Sillonnant le monde depuis 1993 à l’occasion d’expos en solo et d’autres collectives, Catherine Cattaruza est une artiste visuelle et photographe, établie entre Paris et Beyrouth. Elle présente aux Rencontres de la photographie d’Arles son installation Je plie la terre (I am folding the land) au sein de laquelle elle expose le Liban tel qu’elle le voit. Un pays cartographié selon des lignes de failles sismiques qui correspondent allégoriquement à ses méandres socio-politiques.

Les thèmes de prédilection de l’artiste, qui a fait ses études à l’école des beaux-arts de Toulouse, explorent les notions du territoire, depuis son tracé jusqu’à la falsification de l’identité nationale, le fractionnement de la culture politique et les conditions d’après-guerre. Son œuvre artistique est construite autour de l’histoire du Liban. On y retrouve des interrogations en lien avec son histoire personnelle avec le Liban, marquée de départs forcés durant les crises majeures qui ont entrecoupé l’histoire moderne du pays comme la guerre civile de 1975-1990.

Le Liban est géographiquement parcouru par de grandes failles qui ont généré des séismes historiques dévastateurs, spécifiquement celui de 551 puis celui de 1202. Au niveau de son histoire politique, le Liban se situe au carrefour de plusieurs civilisations. Il a été occupé maintes fois, tout comme il a été le théâtre de plusieurs affrontements. Imprégnée par l’instabilité politique du Liban, l’artiste, à travers son travail, se questionne et questionne le public: ces violences seraient-elles une conséquence liée intrinsèquement à la géographie du pays? Elle établit un lien de causalité entre l’histoire de la politique du Liban et celle de ses séismes. Elle va arpenter les trois failles sismiques qui traversent le pays… Sa sensibilité à fleur de peau va la pousser à demander la nationalité libanaise. À la fin de la guerre civile, Catherine Cattaruzza retourne vivre au Liban. Elle va alors arpenter le pays, photographiant les paysages sur de vieilles pellicules achetées à Berlin. Pourquoi avoir choisi d’utiliser, près de trente ans plus tard, des pellicules datant de 1992? "C’est parce que c’est précisément dans ses années-là que s’est mis en place le système politique, économique et social qui a conduit à l’effondrement actuel de l’État libanais", explique-t-elle.

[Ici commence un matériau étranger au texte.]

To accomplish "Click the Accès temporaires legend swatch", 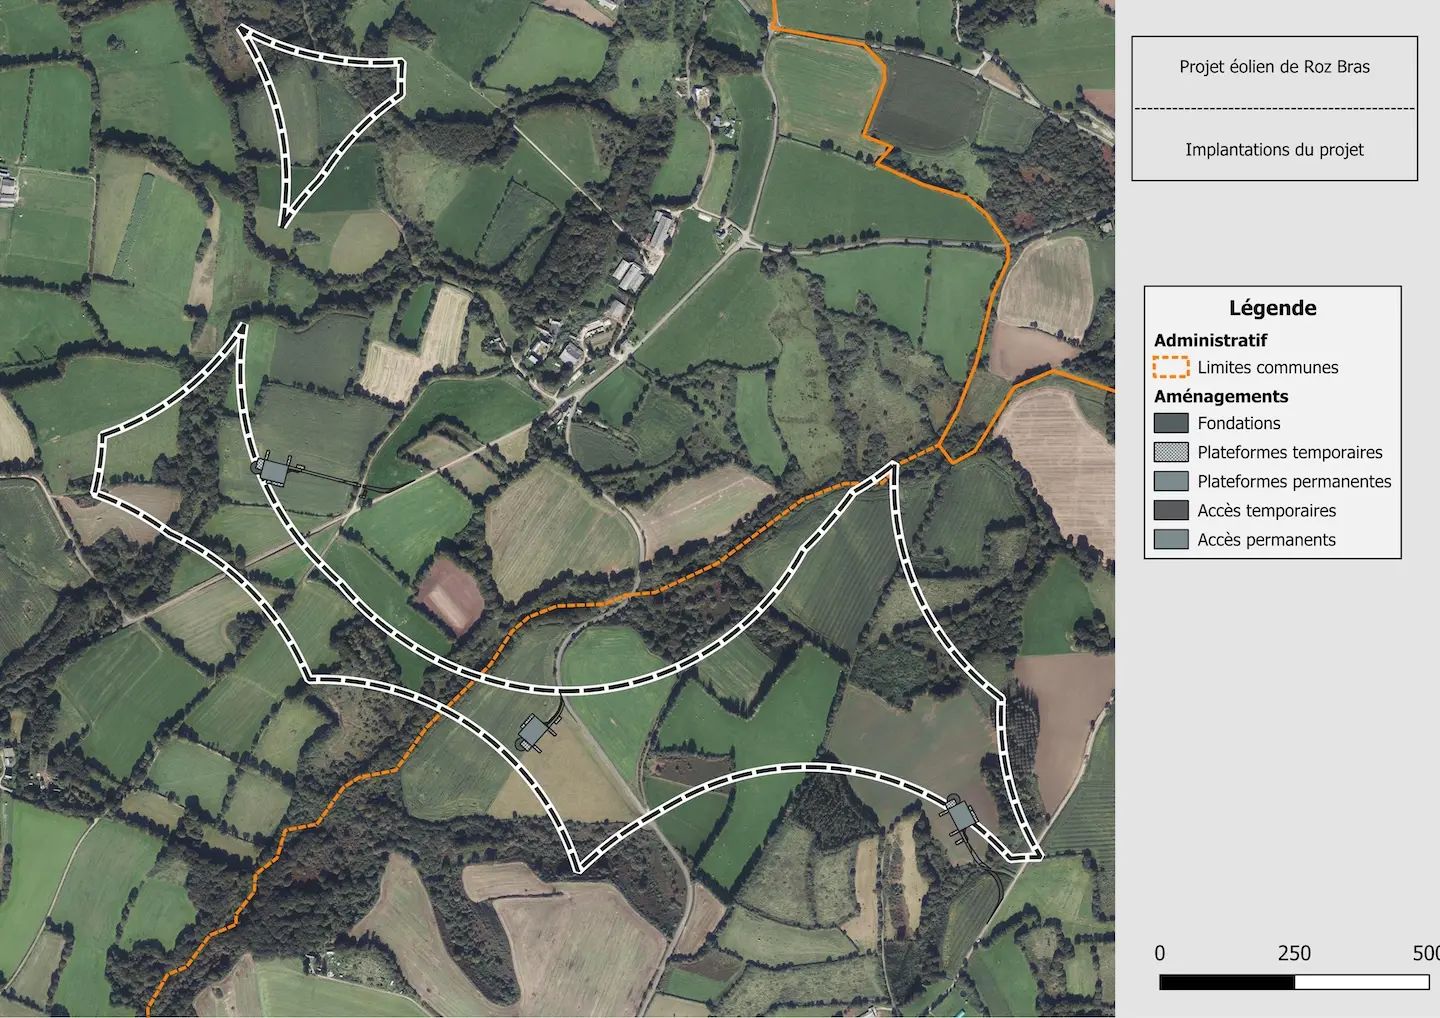I will pos(1171,510).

Catherine Cattaruzza a toujours interrogé les paysages avec des pellicules aux dates significatives. Le quotidien Le Monde a d’ailleurs parlé de son travail sur une série de photographies réalisées tout le long de l’infranchissable frontière entre le Liban et Israël. On trouve une certaine mélancolie dans sa façon de voir le Liban, un peu comme si la violence y était prédestinée compte tenu du caractère sismique des trois failles qui sillonnent son territoire. Avec ses cartes d’état-major et ses relevés géologiques, accompagnée du réalisateur de films documentaires Jean-Michel Vecchiet, elle parcourt inlassablement les failles.

Pour développer et mettre en place son installation à base de pellicules périmées, l’artiste photographie les sols, les roches, les vallées et les herbes, les monticules qui recouvrent les failles souterraines, ces "lignes de blessure de la terre", comme le dit si bien l’écrivaine Ryoko Sekiguchi – qui a signé avec le réalisateur Jean-Michel Vecchiet les textes du livre éponyme qui accompagne l’exposition de Cattaruzza.

Les images, qu’elle a tirées et développées dans un studio à Beyrouth avant de reprendre minutieusement chaque négatif en photo, dévoilent des paysages originaux aux couleurs intenses. Des couleurs qui donnent l’impression de venir des entrailles de la terre et qui nous rappellent que tout est éphémère. C’est sur de grands panneaux flottants longitudinaux que l’installation photographique est présentée, en avant-première et jusqu’au 2 septembre, aux Rencontres de la photographie d’Arles.

Dans une salle obscure, l’artiste éclaire la vingtaine de paysages qui reprennent le tracé de la faille sismique et dessinent schématiquement la carte du Liban. Des images silencieuses d’un monde qui tremble… comme la prédiction d’une rupture inévitable à venir. Car pour cette artiste qui "ne documente pas le territoire mais l’humanise" (dixit Jean-Michel Vecchiet), l’exposition Je plie la terre (I am folding the land) est à la limite de nos perceptions sensorielles.